発達障害の方は「聴覚的なワーキングメモリの数値が低い」という傾向にあるデータも存在するため、APDと発達障害は深く関係していると言われています。
仕事におけるAPDの対策とは?
APDの症状として、頑張って話を聞こうとしても理解できない事が多々あるため、仕事に関しても支障が出てきます。
そのため、「さっきも言わなかったっけ?」、「何回言えばわかるの?」、「ちゃんと聞いているの?」などの誤解を受けることが多く、退職に陥るケースも存在します。
また、職場によっては口頭でのやり取りが多い、スピード感が求められるなどで心身ともに疲れやすく、鬱病などの二次障害が生じる可能性もあります。
上記についての対処法として
・雑音を抑制する
・視覚情報で言葉を認識する
・騒音・雑音がない場所を選ぶ
・補聴器・集音器などの補聴援助システムの利用
という方法があげられます。
雑音を抑制する
会話が聞き取りにくい原因として、周囲に雑音があることも理由にあがります。
雑音を抑制する方法として、ノイズキャンセリングイヤホンの活用も対策になります。
ノイズキャンセリングとは、聞こえてきた音を調整し、雑音のみを抑制する機能です。
最新のイヤホンには、周囲の雑音を相殺する機能が搭載されており、雑音を抑えることができます。
また、人の声を強調、抑制できる機能もあるため、環境に合わせて対応することも可能です。
視覚情報で言葉を認識する
会話を聞き取ることが苦手ということであれば、スマートフォンの音声認識アプリで音声をテキストに変換するといった対策も有効に働きます。
近年は音声認識の技術も急速に進化を遂げており、精度の高いテキスト変換を行うことが可能です。
そのため、音声認識アプリや、メモに書いてもらうなどの対策により、視覚情報のやり取りでコミュニケーションを円滑に進めることもできます。
騒音・雑音がない場所を選ぶ
静かな環境であれば聞き取りやすさが増し、比較的に会話もスムーズになりやすいです。
そのため、上司からの指示や、人と会話を行う際は、場所にも注意を行い、出入り口が扉で区切られている個室を利用するなどで対策することもできます。
静かな空間で話すことができれば会話に困る状況を回避することも可能です。
補聴器・集音器などの補聴援助システムの利用
最近の補聴器などは、自分の聴力に合わせて聞き取りたい周波数帯域を調整できる機能や、周囲の雑音を抑制する機能、ワイヤレス対応の機器との接続が可能であるなど、機能は多彩になっています。
補聴器は音量調節もできるため、聴力に問題が無いAPDの方でも補聴器を活用することもできます。

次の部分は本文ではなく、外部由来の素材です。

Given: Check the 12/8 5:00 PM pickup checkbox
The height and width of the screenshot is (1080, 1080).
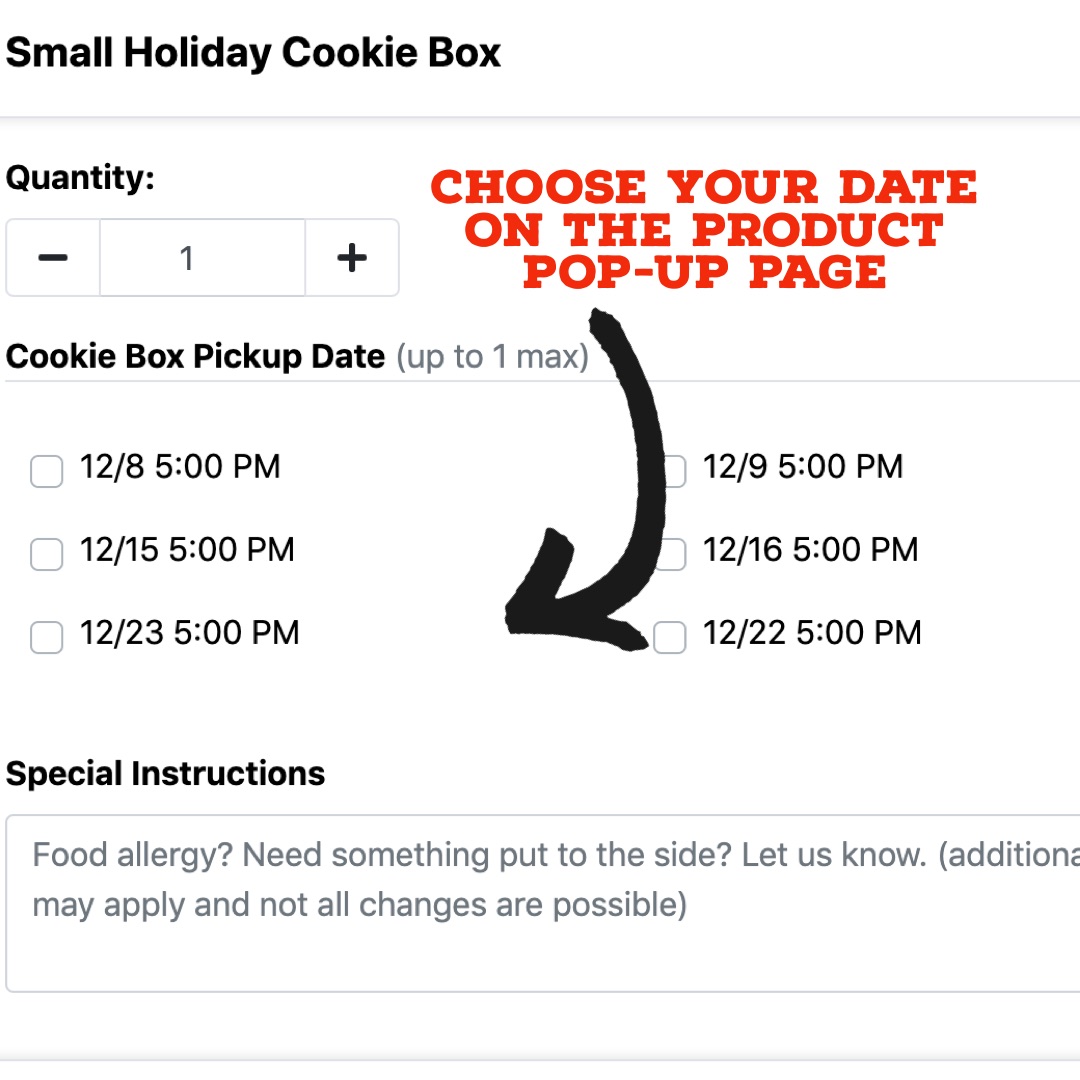Looking at the screenshot, I should (x=47, y=471).
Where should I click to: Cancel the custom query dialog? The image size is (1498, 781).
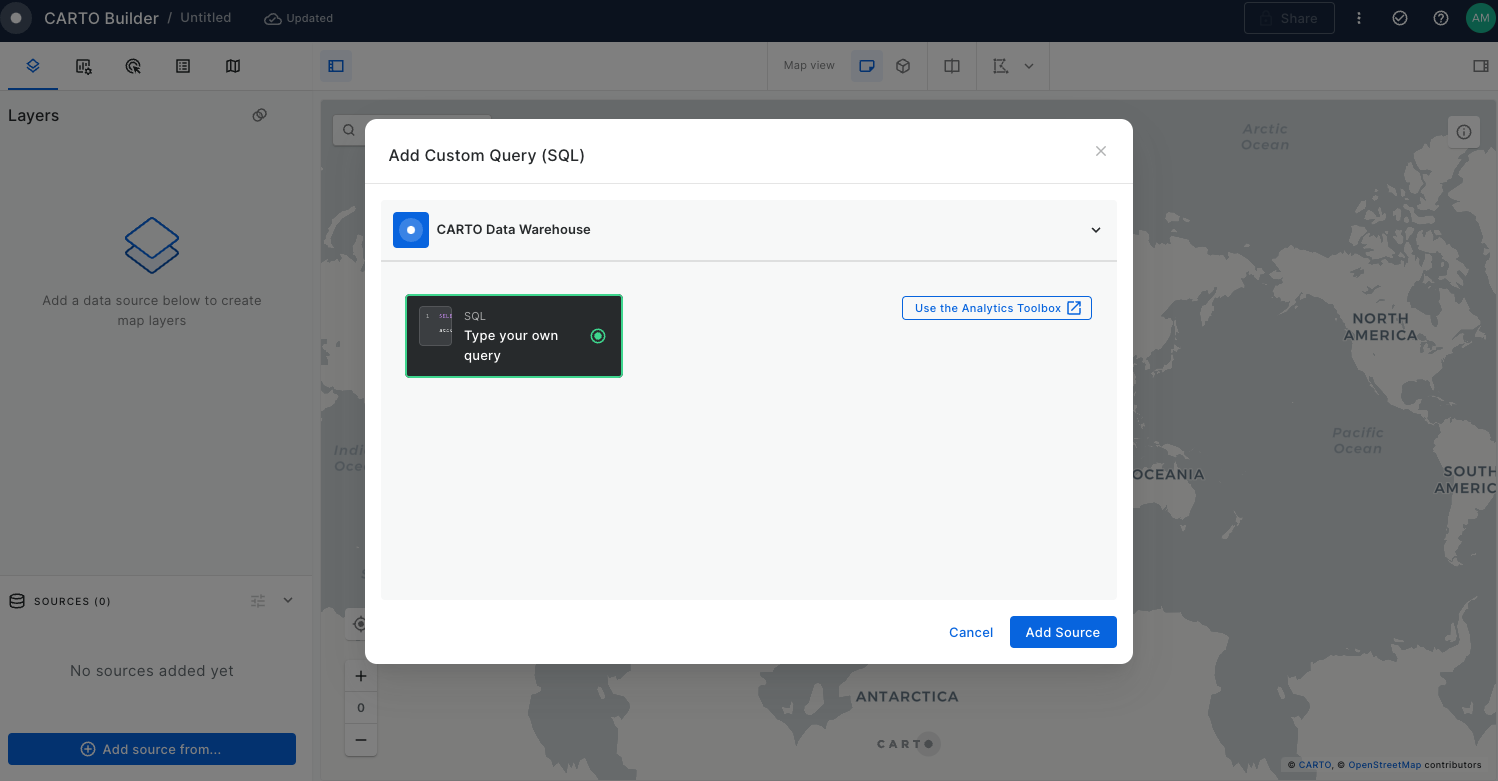pyautogui.click(x=970, y=632)
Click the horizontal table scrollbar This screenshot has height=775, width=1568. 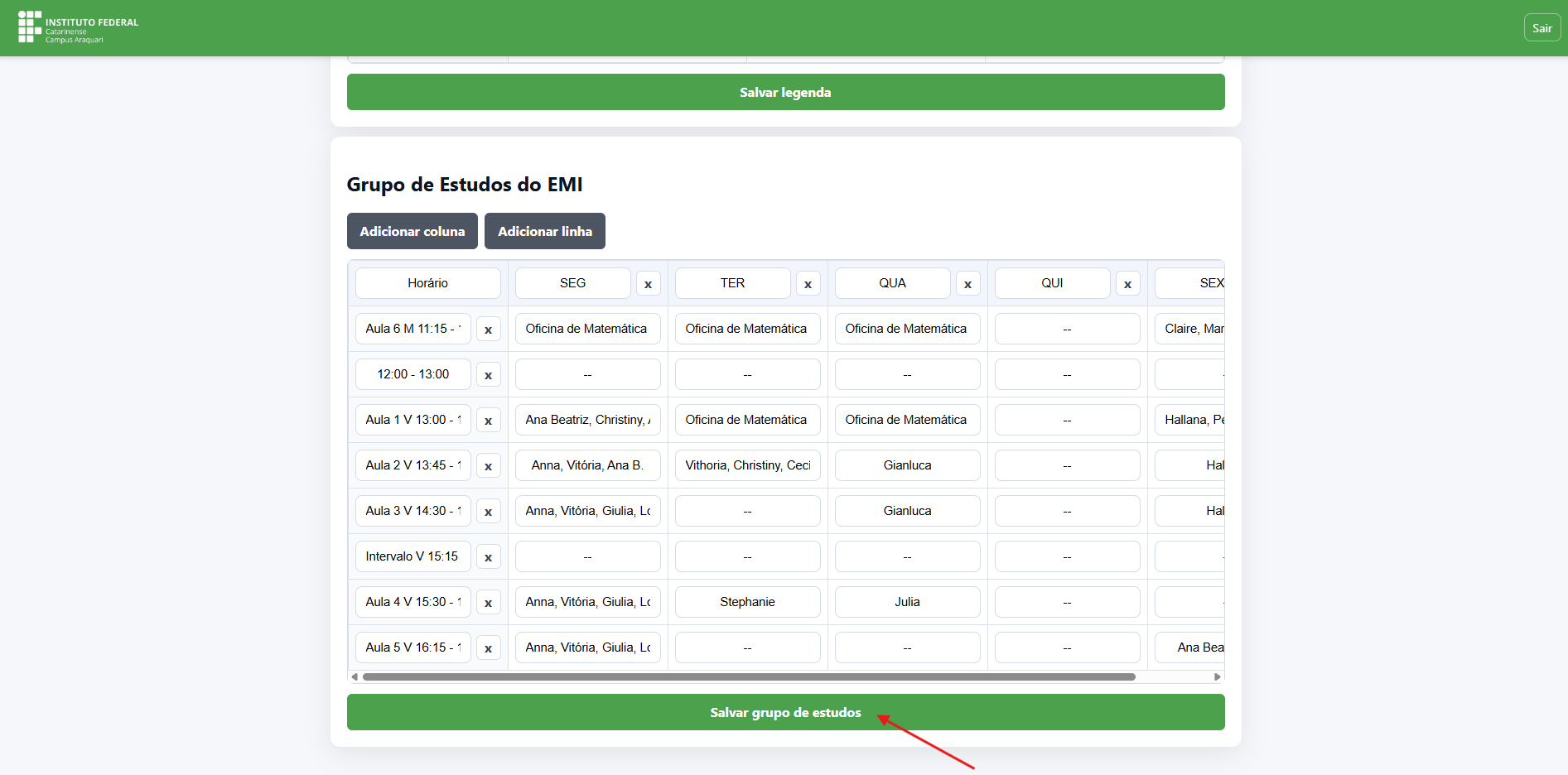(749, 676)
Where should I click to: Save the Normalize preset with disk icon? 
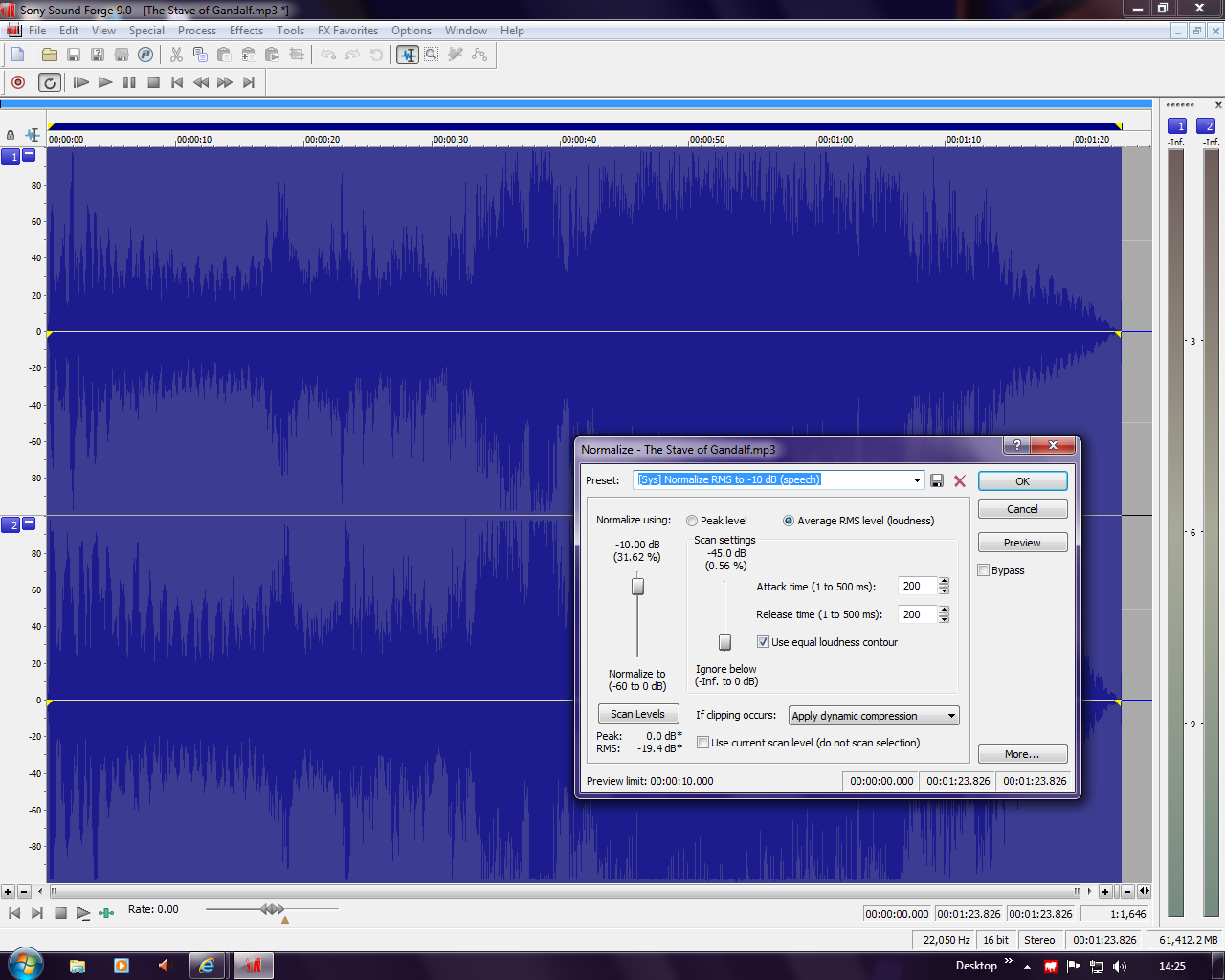point(937,480)
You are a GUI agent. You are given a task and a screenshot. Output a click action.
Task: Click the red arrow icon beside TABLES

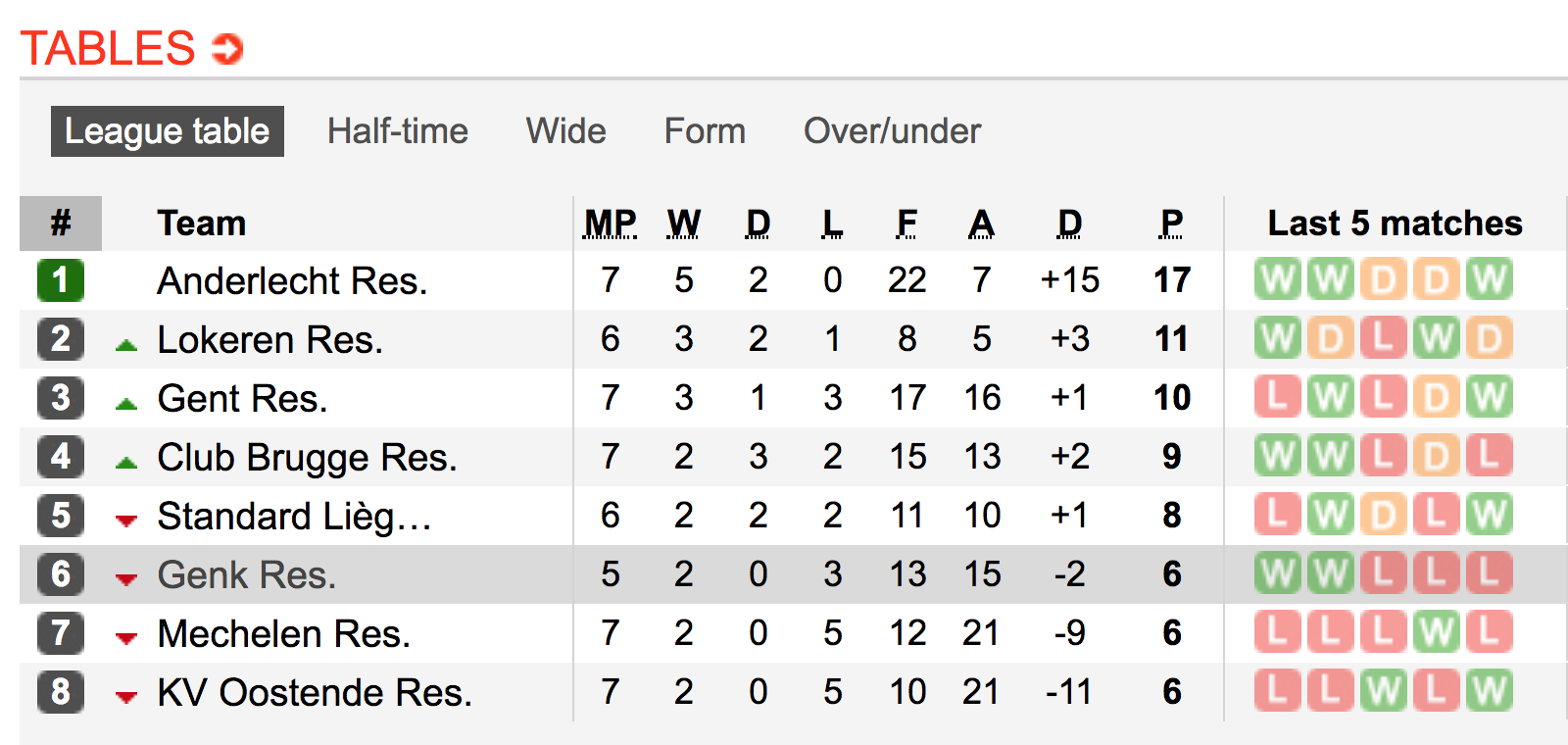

また、補聴器は医療機器に該当するため、お試しで使用されたい方は認定補聴器専門店で相談を行いましょう。
まとめ
- APDの方のIQは、通常平均かそれ以上の方も多くいる。
- APDと発達障害が併存している割合は全体の55%と半数を占めている。
- 音は聞こえているが言葉が理解できないといった様々な症状が見られる。
- APDとは、聴覚情報処理障害(Auditory Processing Disorder)の頭文字を取ってAPDと呼ばれている。
- 「さっきも言わなかったっけ?」など、仕事場で誤解を受けることが多く、退職に陥るケースも存在する。
- APDの症状に対して、騒音や雑音が無い場所を選ぶという対策を取り、スムーズに会話を行うことも可能。